• Gedung Baru Setda Kota Cirebon Dipantau Kejari

    Oleh : erika08 Agustus 2018 18:40
    INILAH, Cirebon- Gedung baru Sekretariat Daerah (Setda) Kota Cirebon diduga dicurigai Kejaksaan Negeri (Kejari) Kota Cirebon akibat proses pembangunannya yang memakan waktu lama.

    Tim Kejari Kota Cirebon yang terdiri dari sekitar enam orang diketahui meninjau langsung gedung setinggi delapan lantai yang berlokasi di belakang Balai Kota Cirebon, Jalan Siliwangi, Rabu (8/8). Tim dipimpin Kepala Seksi Intel Kejari, Nurul Hidayat, bersama sejumlah pejabat Dinas Pekerjaan Umum dan Penataan Ruang (PUPR) Kota Cirebon, termasuk mantan Kepala Dinas PUPR, Budi Raharjo.

    Tak lama, Kepala Kejari Kota Cirebon, Arifin Hamid, datang menyusul tim dan melihat-lihat gedung yang masih dalam proses pembangunan. Hingga kini, gedung tersebut memang belum rampung seluruhnya, meski telah melalui addendum dua kali.

    Sayang, Arifin enggan menjelaskan perihal kunjungan hari itu. Sementara, Nurul Hidayat membantah kedatangan mereka terkait dugaan ketidakberesan dalam pembangunan gedung baru tersebut.

    "Kebetulan tadi antar undangan, lewat sini. Ya, kami singgah," cetusnya.

    Kepala PU DPUPR Kota Cirebon, Irawan Wahyono mengungkapkan, pembayaran gedung setda delapan lantai belum seluruhnya dilakukan. Sejauh ini, pembayaran baru dilakukan sekitar 60% atau Rp52 miliar.

    "Untuk pembayaran berikutnya masih harus ada proses penerimaan hasil pekerjaan yang tim penilainya melibatkan sejumlah akademisi," jelasnya.

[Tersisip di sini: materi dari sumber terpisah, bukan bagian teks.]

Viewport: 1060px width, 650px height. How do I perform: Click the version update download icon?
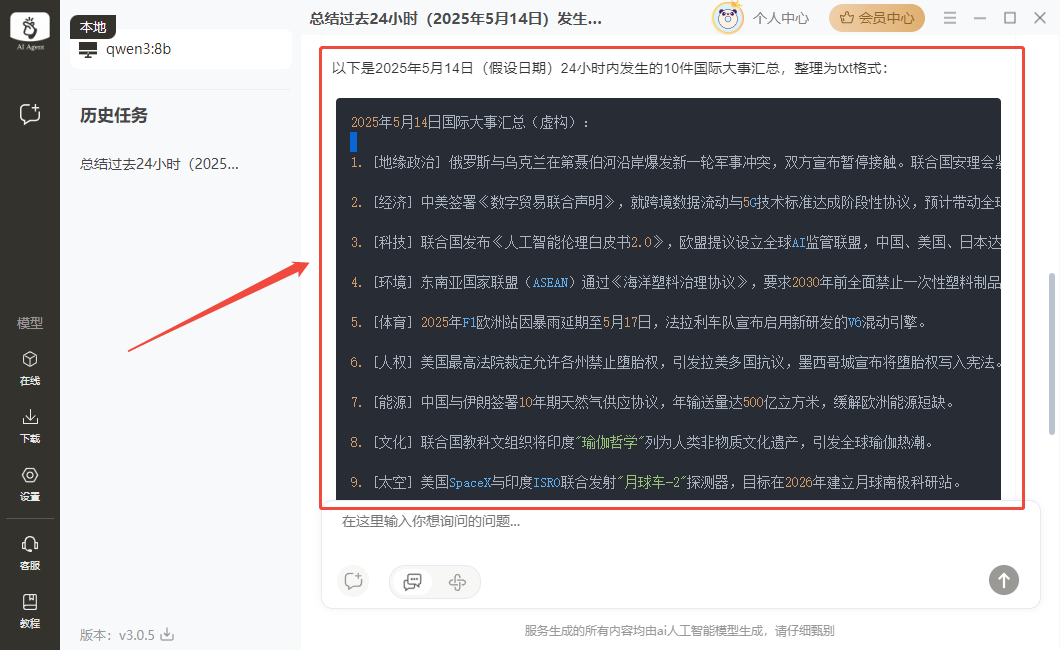[168, 635]

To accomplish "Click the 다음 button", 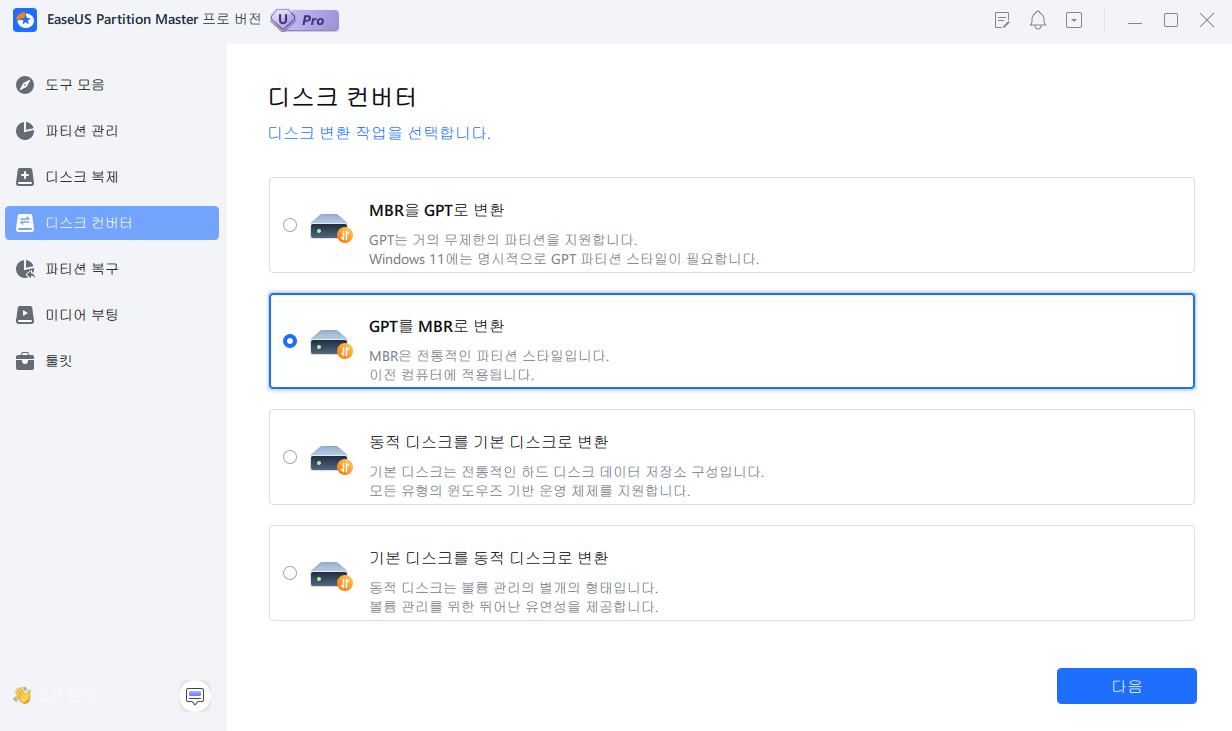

    Kehadiran akademisi untuk mengakurasi persentase angka gedung yang sudah dibangun dengan pembayaran yang harus pihaknya lakukan. Dalam kesempatan itu, pihaknya sendiri tak mempersoalkan peninjauan tim Kejari Kota Cirebon.

    "Mereka cuma beranggapan terlalu lama (pembangunannya)," ujarnya.

    Sebagaimana diketahui, Pemerintah Kota (Pemkot) Cirebon membangun gedung Setda delapan lantai untuk menggantikan bangunan kantor yang dinilai sudah tak layak. Pada 2016, dianggarkanlah Rp86 miliar untuk pembangunan gedung baru yang didirikan di atas lahan yang sama dengan merubuhkan bangunan perkantoran lama, kecuali kantor wali kota yang menempati gedung cagar budaya (heritage).

    Gedung baru dibangun sejak November 2016 dengan target selesai sesuai kontrak pada Desember 2017. Selanjutnya, pada September 2018 gedung tersebut sudah bisa digunakan.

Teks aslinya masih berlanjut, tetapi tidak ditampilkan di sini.